Exercise materials ::
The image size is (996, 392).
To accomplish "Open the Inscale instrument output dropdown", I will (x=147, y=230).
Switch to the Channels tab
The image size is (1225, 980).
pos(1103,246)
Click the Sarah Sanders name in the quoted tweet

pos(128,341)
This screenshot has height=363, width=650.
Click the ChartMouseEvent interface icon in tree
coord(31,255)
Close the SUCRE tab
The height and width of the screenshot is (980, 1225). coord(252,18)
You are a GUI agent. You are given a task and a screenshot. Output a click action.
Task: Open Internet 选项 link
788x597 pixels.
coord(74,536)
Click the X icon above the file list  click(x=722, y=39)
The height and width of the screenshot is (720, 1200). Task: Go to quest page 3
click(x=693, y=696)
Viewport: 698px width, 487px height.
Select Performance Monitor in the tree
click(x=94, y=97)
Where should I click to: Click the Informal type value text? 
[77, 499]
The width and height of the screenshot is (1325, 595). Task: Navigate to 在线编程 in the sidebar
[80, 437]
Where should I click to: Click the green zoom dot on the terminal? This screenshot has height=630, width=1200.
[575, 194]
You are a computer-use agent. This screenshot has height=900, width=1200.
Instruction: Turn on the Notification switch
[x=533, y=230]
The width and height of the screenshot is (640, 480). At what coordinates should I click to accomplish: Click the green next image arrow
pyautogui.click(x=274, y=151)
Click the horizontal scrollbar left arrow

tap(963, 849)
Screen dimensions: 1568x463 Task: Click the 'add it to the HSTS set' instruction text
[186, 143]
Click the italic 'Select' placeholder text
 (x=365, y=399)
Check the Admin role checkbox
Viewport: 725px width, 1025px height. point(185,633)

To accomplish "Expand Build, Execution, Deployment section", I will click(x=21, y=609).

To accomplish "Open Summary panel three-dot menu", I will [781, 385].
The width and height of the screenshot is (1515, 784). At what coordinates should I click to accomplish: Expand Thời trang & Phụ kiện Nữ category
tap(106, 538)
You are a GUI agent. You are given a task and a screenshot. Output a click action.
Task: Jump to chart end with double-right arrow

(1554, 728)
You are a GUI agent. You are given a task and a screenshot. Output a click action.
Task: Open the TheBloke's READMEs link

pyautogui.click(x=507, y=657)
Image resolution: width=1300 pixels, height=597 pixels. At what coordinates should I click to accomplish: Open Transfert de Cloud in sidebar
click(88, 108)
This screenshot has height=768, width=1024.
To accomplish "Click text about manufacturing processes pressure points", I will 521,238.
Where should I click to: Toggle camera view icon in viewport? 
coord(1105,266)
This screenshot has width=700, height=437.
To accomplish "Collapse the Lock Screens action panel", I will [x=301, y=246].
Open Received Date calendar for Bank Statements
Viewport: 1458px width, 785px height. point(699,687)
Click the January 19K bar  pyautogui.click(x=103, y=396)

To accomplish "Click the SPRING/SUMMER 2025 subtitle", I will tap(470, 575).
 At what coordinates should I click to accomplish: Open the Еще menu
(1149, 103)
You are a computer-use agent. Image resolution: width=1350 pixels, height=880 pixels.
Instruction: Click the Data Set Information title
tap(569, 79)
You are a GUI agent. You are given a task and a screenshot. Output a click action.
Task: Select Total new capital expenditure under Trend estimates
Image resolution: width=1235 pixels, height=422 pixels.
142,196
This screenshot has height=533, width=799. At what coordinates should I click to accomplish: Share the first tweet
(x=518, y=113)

What the exercise asks :: Rewrite every line from the beginning of the rows above through the line with "coord(31,255)", keeping each request unchanged and shifting each coordinate in the answers up by 34.

Completed task ::
The image size is (996, 392).
To accomplish "Open the Inscale instrument output dropdown", I will (x=181, y=264).
Switch to the Channels tab
The image size is (1225, 980).
pos(1137,280)
Click the Sarah Sanders name in the quoted tweet

pos(162,375)
This screenshot has height=363, width=650.
Click the ChartMouseEvent interface icon in tree
coord(65,289)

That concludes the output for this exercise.